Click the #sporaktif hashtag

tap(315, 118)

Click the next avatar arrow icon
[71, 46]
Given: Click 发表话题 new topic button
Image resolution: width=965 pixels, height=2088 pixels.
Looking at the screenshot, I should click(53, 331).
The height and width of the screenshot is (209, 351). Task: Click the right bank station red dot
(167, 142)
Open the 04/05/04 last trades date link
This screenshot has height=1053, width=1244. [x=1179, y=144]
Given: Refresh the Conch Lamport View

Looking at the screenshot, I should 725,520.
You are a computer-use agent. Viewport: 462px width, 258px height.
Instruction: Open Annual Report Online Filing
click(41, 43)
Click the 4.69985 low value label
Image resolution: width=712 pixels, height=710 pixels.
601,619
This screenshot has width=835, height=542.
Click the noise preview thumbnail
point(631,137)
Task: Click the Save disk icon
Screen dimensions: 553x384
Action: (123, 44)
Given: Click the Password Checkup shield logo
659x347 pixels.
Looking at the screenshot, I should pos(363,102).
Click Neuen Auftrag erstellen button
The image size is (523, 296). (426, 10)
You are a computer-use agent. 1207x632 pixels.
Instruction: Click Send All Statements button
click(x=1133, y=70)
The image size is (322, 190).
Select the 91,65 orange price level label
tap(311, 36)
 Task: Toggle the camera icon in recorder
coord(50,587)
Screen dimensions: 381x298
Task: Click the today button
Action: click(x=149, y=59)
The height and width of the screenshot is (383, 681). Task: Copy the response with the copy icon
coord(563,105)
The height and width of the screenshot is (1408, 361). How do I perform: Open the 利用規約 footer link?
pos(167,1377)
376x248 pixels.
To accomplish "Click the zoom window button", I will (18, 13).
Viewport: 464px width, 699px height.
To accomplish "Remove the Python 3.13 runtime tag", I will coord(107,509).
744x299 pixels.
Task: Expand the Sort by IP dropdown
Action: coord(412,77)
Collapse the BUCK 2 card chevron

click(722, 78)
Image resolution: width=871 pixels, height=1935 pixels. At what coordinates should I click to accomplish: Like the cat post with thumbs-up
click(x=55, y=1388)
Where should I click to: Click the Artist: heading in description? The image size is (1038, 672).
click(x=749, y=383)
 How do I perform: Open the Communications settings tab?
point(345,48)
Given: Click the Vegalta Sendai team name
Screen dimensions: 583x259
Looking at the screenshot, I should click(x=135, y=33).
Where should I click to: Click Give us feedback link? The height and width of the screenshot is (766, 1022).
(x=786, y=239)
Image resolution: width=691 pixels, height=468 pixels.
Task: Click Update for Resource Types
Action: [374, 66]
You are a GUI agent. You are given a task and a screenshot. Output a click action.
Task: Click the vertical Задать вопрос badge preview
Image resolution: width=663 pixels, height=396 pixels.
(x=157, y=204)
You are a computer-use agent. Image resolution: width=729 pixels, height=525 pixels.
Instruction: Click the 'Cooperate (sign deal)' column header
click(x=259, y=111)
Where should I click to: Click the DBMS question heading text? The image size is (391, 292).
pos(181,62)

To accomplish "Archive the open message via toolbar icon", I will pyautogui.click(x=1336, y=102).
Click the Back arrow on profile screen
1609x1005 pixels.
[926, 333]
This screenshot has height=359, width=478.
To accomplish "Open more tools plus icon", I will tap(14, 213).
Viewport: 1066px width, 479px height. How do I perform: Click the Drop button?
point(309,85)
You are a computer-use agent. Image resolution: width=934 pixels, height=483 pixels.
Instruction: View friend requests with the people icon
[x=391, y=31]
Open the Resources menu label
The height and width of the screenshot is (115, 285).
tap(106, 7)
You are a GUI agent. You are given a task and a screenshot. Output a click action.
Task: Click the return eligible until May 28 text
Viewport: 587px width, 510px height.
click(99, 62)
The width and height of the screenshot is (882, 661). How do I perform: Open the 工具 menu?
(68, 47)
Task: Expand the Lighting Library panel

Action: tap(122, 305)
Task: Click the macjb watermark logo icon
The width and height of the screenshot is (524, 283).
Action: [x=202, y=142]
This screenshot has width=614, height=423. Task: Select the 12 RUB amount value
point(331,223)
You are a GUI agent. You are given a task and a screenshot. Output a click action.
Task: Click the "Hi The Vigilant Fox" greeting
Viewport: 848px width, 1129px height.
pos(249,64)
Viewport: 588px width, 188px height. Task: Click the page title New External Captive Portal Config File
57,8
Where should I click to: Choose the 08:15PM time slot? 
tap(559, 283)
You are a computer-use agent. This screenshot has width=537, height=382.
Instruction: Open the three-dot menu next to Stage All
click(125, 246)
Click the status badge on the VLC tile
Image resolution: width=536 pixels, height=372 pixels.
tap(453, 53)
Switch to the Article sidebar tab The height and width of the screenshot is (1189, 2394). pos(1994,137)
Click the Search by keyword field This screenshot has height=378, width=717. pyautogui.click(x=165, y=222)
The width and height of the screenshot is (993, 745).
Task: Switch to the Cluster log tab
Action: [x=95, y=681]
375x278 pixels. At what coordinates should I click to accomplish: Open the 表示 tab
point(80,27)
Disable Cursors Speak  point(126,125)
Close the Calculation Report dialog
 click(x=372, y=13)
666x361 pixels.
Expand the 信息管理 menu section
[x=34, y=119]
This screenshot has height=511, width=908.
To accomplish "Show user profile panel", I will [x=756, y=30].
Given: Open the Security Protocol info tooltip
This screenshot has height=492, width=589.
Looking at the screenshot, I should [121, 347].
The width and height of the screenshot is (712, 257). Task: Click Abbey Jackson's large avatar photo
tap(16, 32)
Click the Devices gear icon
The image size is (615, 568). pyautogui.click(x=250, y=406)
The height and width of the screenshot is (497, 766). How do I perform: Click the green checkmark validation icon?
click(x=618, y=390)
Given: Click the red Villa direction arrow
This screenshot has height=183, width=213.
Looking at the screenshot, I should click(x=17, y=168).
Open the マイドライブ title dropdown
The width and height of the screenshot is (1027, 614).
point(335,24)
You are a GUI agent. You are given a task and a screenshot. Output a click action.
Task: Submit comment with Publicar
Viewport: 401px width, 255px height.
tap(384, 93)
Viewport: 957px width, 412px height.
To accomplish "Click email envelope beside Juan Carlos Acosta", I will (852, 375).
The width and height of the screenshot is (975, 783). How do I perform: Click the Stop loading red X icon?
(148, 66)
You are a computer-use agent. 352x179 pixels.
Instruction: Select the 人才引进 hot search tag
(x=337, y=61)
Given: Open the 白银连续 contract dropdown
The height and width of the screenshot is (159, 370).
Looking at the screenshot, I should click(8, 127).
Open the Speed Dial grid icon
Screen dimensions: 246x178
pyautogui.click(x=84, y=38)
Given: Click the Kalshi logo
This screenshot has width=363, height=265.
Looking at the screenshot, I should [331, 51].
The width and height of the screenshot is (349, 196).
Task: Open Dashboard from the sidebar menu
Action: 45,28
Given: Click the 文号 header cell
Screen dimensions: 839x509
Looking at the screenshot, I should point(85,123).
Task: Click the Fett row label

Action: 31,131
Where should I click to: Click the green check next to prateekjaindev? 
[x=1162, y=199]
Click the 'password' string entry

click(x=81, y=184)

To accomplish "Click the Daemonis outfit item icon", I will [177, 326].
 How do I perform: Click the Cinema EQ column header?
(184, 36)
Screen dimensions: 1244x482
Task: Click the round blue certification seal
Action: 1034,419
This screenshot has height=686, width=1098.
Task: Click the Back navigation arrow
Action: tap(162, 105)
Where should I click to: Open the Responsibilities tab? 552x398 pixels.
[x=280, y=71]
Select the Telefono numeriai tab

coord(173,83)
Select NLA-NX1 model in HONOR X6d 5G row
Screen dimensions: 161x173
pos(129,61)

> [Task requirements]: Search the listing above for the lines with "Disable Cursors Speak" and "Given: Open the 白银连续 contract dropdown", then output those lines and all lines between them exactly.

> [Task result]:
Disable Cursors Speak  point(126,125)
Close the Calculation Report dialog
 click(x=372, y=13)
666x361 pixels.
Expand the 信息管理 menu section
[x=34, y=119]
This screenshot has height=511, width=908.
To accomplish "Show user profile panel", I will [x=756, y=30].
Given: Open the Security Protocol info tooltip
This screenshot has height=492, width=589.
Looking at the screenshot, I should [121, 347].
The width and height of the screenshot is (712, 257). Task: Click Abbey Jackson's large avatar photo
tap(16, 32)
Click the Devices gear icon
The image size is (615, 568). pyautogui.click(x=250, y=406)
The height and width of the screenshot is (497, 766). How do I perform: Click the green checkmark validation icon?
click(x=618, y=390)
Given: Click the red Villa direction arrow
This screenshot has height=183, width=213.
Looking at the screenshot, I should click(x=17, y=168).
Open the マイドライブ title dropdown
The width and height of the screenshot is (1027, 614).
point(335,24)
You are a GUI agent. You are given a task and a screenshot. Output a click action.
Task: Submit comment with Publicar
Viewport: 401px width, 255px height.
tap(384, 93)
Viewport: 957px width, 412px height.
To accomplish "Click email envelope beside Juan Carlos Acosta", I will (852, 375).
The width and height of the screenshot is (975, 783). How do I perform: Click the Stop loading red X icon?
(148, 66)
You are a computer-use agent. 352x179 pixels.
Instruction: Select the 人才引进 hot search tag
(x=337, y=61)
Given: Open the 白银连续 contract dropdown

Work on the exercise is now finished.